英米を中心に現代から古典まで、海外の作品を英語で読み、論評をくわえるブログです

ブッカー賞その後

 すっかり体調を崩し、読書どころではなくなったが、ひさしぶりにアメリカのアマゾンのブログを覗いてみると、10月19日付で Anne Enright の "The Gathering" を賞賛する記事が載っていた。http://www.amazon.com/gp/blog/A287JD9GH3ZKFY/104-0479793-5168747?%5Fencoding=UTF8&cursor=1193195897.637&cursorType=before
 ぼくは目から鱗が落ちるような鋭い指摘があることを期待していたのだが、残念ながら、これを読んでもまだ、アン・エンライトの受賞には納得がいかない。
 Enright reaches in and tries to tease all these vestiges of life apart, to get at the heart of what it means--in the midst of death--to be truly alive. The story of the Hegartys is indeed bleak, and hard, but it surges with tenderness and eloquent thought which, in the end, are the very things that help this family (or, at least, Veronica) survive.
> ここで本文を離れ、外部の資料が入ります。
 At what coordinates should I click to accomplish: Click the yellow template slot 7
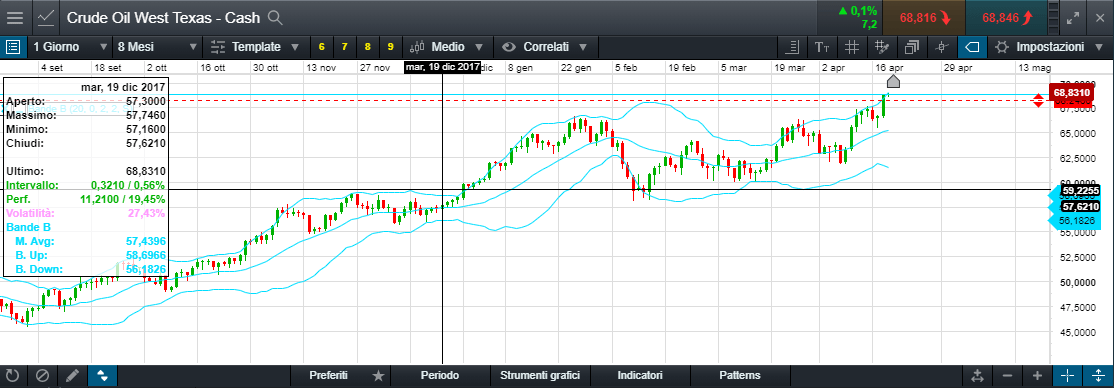tap(345, 48)
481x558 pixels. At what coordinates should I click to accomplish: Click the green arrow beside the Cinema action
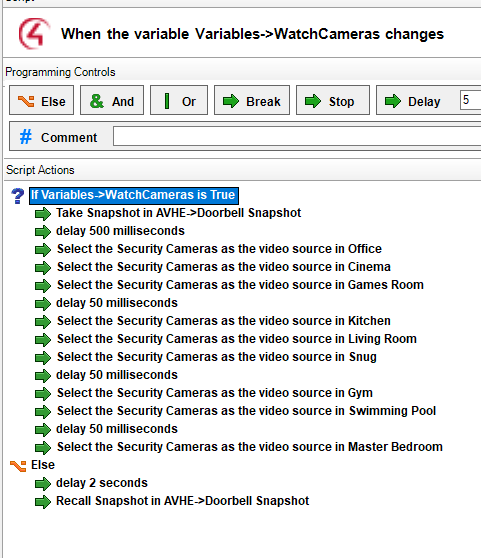click(43, 268)
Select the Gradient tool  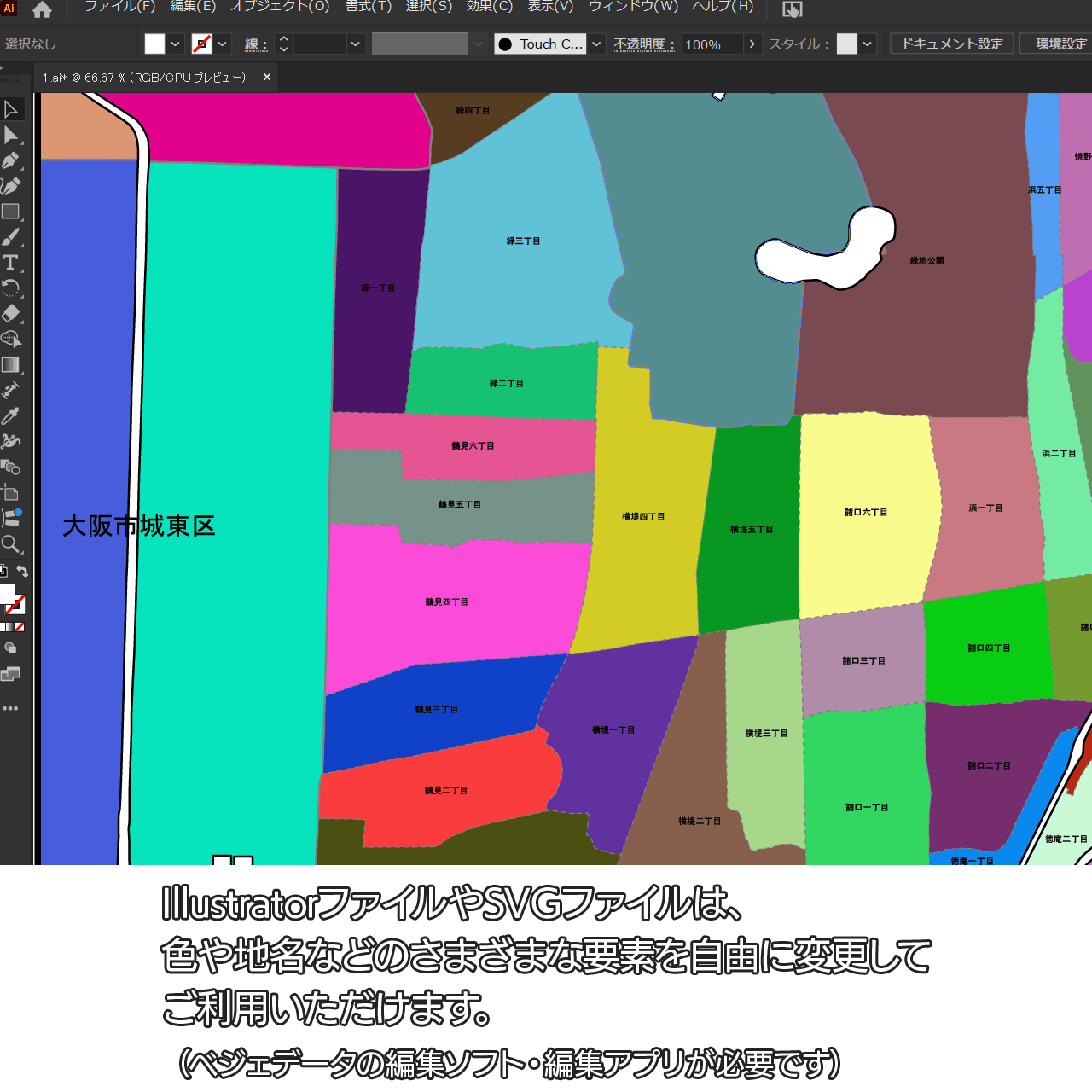(11, 365)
Through her eyes, and in Enright's skillful imagination, those small turning-point moments of life that we all know in some form or another--a petty fight, a careless word, an event witnessed--come together in an unshakeable vision of how you become the person you are.
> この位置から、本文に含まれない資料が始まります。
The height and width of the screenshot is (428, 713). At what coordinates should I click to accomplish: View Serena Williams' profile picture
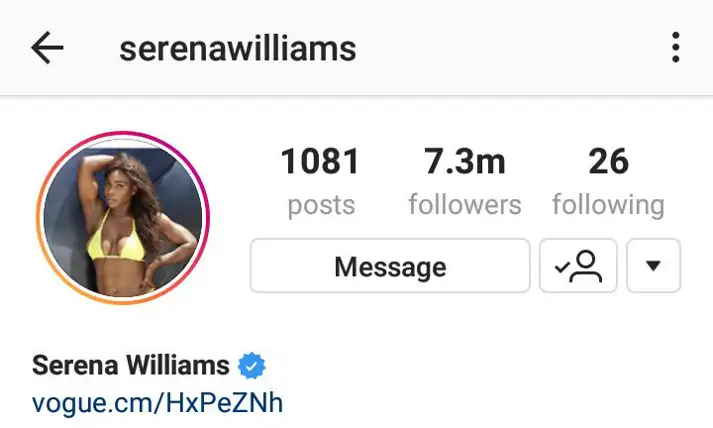click(x=123, y=218)
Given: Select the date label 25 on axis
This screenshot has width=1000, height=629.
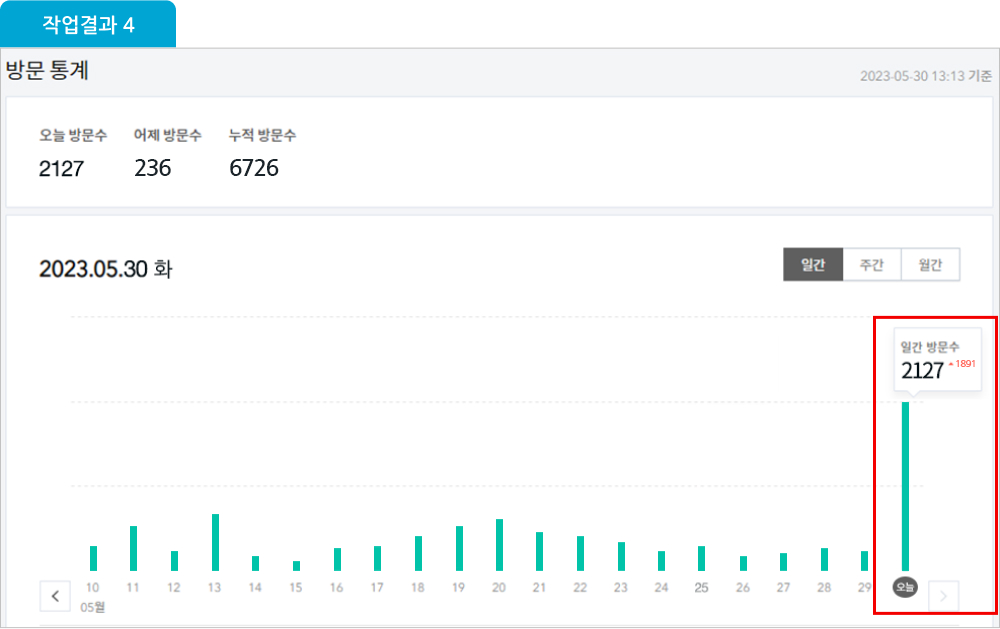Looking at the screenshot, I should 702,587.
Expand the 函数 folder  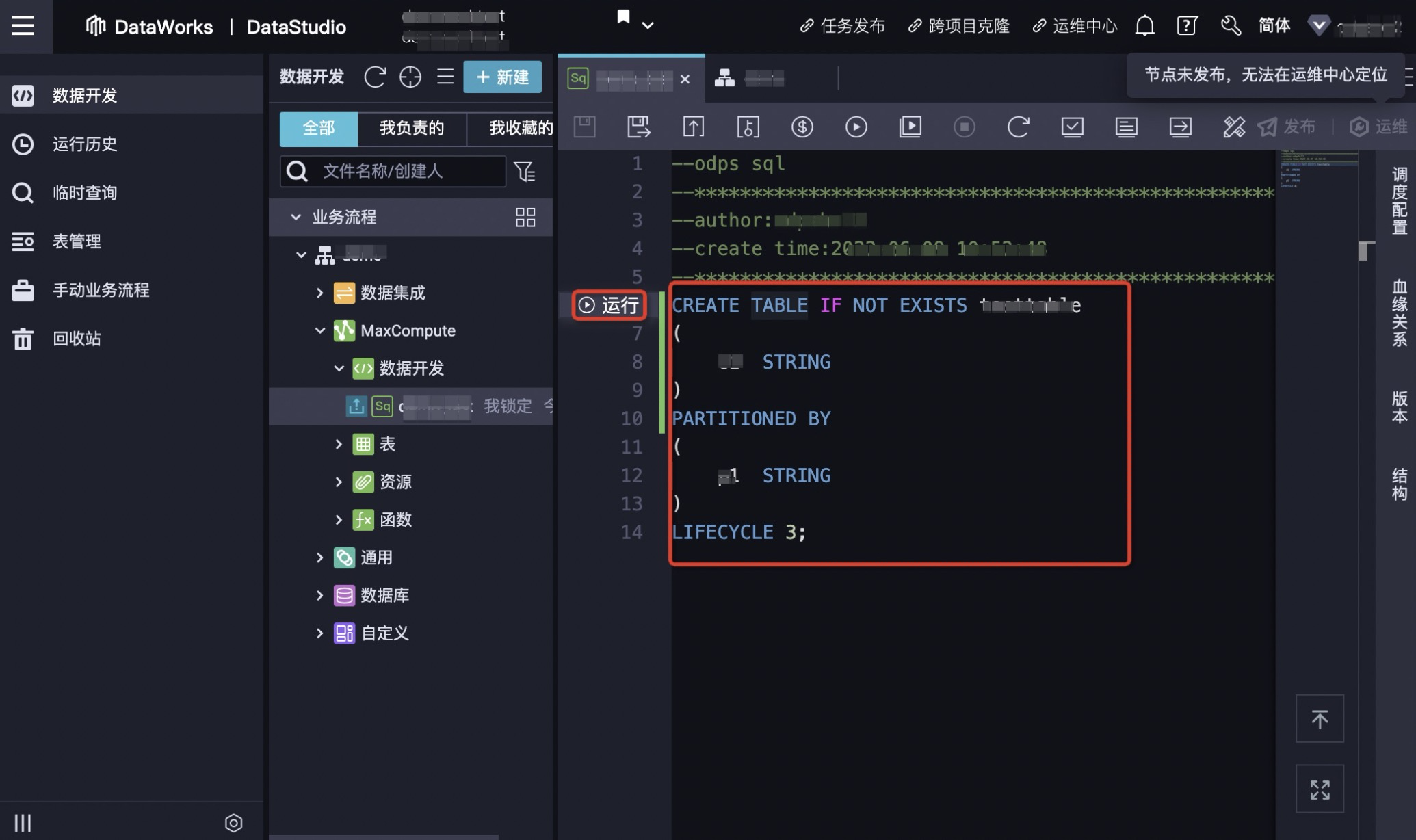(339, 520)
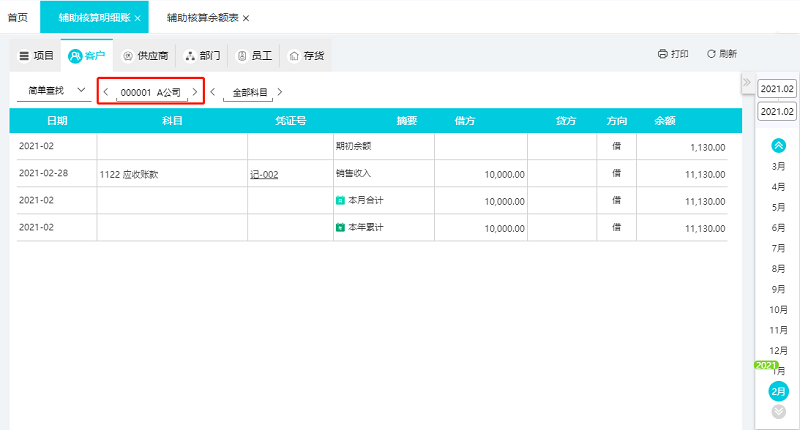Go to previous customer before A公司
This screenshot has width=800, height=430.
click(x=106, y=92)
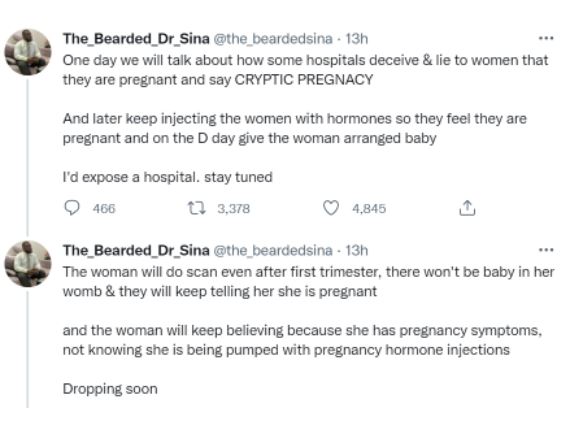The height and width of the screenshot is (427, 570).
Task: View the 4,845 likes count
Action: [369, 209]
 …といったあたりが上の記事の核心部分だが、ぼくは9月12日の日記に、「(主人公の)兄が自殺した動機や背景について、なぜもっと書きこまないのか不思議でならない」と書いた。兄の自殺は、本書における事件の中で最大の「人生の転換点」であるはずだが、いくら人の自殺の理由は藪の中といっても、エンライトの説明は不得要領で、曖昧な雰囲気しか伝わってこない。兄の死が全体の背景にあってこそ、主人公が自分の人生で起きたあれやこれやの事件に思いをめぐらす必然性が生まれ、ひいては survive しよう(耐えて生きていこう)という決意にもつながるのではないか。しかしながら、その死はあやふやな背景にしか過ぎない。「主人公がショックを受けて茫然としているのは分かるが、そのショックに説得力がないのは致命的なミスだ」というぼくの意見は今も変わらない。
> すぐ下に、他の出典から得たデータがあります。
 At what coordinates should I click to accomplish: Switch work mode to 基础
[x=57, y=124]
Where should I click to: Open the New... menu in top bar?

 とはいえ、既にこの日記で指摘しているように、ぼくが本命、対抗、穴馬に推した "Mister Pip", "Darkmans", "Animal's People" にもそれぞれ欠点がある。終わってみれば、今年のブッカー賞は本命不在だったのかもしれない。それにひきかえ、去年のキラン・デサイの "The Inheritance of Loss" は、つくづくいい作品だったと思う。たしか新潮社が版権を持っているはずだが、早く翻訳を出してもらいたいものだ。(付記:その後、キラン・デサイの本は『喪失の響き』という邦題で早川書房から刊行された)。